The PushBack() member works similarly to write new values to our BitVector:
auto PushBack(bool const val) -> void {
if (size_ == capacity_) {
Expand();
}
ASSERT(capacity_ > size_, "Broken invariant.");
if (val) {
// The 'bucket' in which new bit is set
auto const bucket = size_ / sizeof(BitType);
storage_[bucket] |= (1UL << size_ % sizeof(BitType));
}
size_++;
}
Initially, we note that we do not need to update the underlying storage at all in the event that a false value is inserted - only the metadata member size_ needs to be updated. In the event that true is inserted into the BitVector, we follow the same procedure as before to isolate the bit of interest, and we write to the word in which it resides using the bitwise or (|=) operator.

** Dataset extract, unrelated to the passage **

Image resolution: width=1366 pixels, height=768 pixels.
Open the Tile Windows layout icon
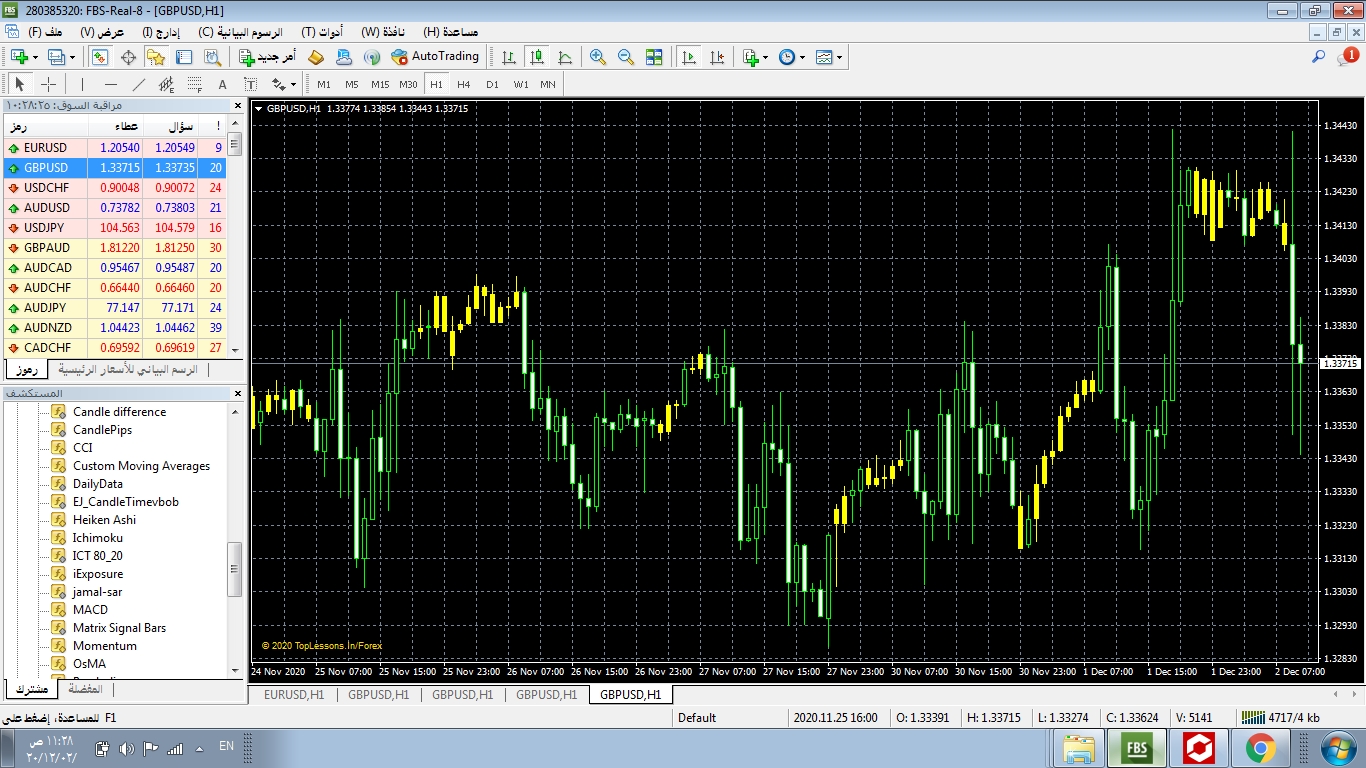click(654, 58)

Now we have seen how we can read and write boolean values to our BitVector while only allocating each a single bit of storage space. The final piece of the puzzle is the mechanism for returning (possibly mutable) references to individual bits in our container. As noted earlier in this post, C++ offers us no mechanism by which we can address a location that consists of a single bit. This complicates the implementation of certain member functions, like operator[]. Consider what the prototype for this function might look like:
auto operator[](std::size_t index) -> ??? {
# ???
}
We have to provide a way to read and write an individual bit in the container without the ability to directly return a reference to it. The way that the C++ standard library implementors solve this problem is through the use of reference proxies.
Reference Proxies
Our final implementation of operator[] ends up looking like:
auto operator[](std::size_t index) -> BitRef {
if (index >= size_) {
throw std::out_of_range("Index out of range.");
}
ASSERT(index < size_, "Broken precondition.");
auto* bucket = &storage_[index / sizeof(BitType)];
const auto mask = 1UL << index % sizeof(BitType);
return BitRef{bucket, mask};
}
The magic of this implementation lies in the BitRef type which implements a reference proxy for the individual bits in our BitVector. It consists of a pointer to the word that it references in the BitVector (BitType*) combined with the mask that isolates the bit of interest within the word:
class BitRef {
/** The 'bucket' in which the bit is located */
BitType* const bucket_;
/** The mask to isolate the target bit */
BitType const mask_;
BitRef(BitType* bucket, BitType const mask)
: bucket_{bucket}
, mask_{mask} {}
}
The operator bool() member function demonstrates how BitRef “reaches back” to its originating BitVector instance to read the boolean value that it represents:
operator bool() const { return !!(*bucket_ & mask_); }
Likewise, operator=(bool) demonstrates how we can use the BitRef to assign to an individual bit in the originating BitVector:
auto operator=(bool const val) -> BitRef& {
if (val) {
*bucket_ |= mask_;
} else {
*bucket_ &= ~mask_;
}
return *this;
}
These two member functions illustrate the core functionality of the BitRef proxy type. See the complete implementation for more details.
Conclusion
This implementation only demonstrates the use of reference proxies to aid the implementation of member functions like operator[], Front(), and Back(). A distinct but related technique, that of an iterator proxy, is employed by the standard library to allow std::vector<bool> to be used with constructs like the range-for loop.
Hopefully this quick walkthrough demystifies the errors that arise when working with std::vector<bool>. We see that the core of the issue stems from the fact that the specialization introduces a space-efficient implementation that allocates a single bit for each bool element. Because we cannot return a reference to an individual bit, we introduce a proxy object. These proxies provide the illusion of a reference to a single bit in the container but the illusion breaks down under some conditions, and this can make working with this type perilous.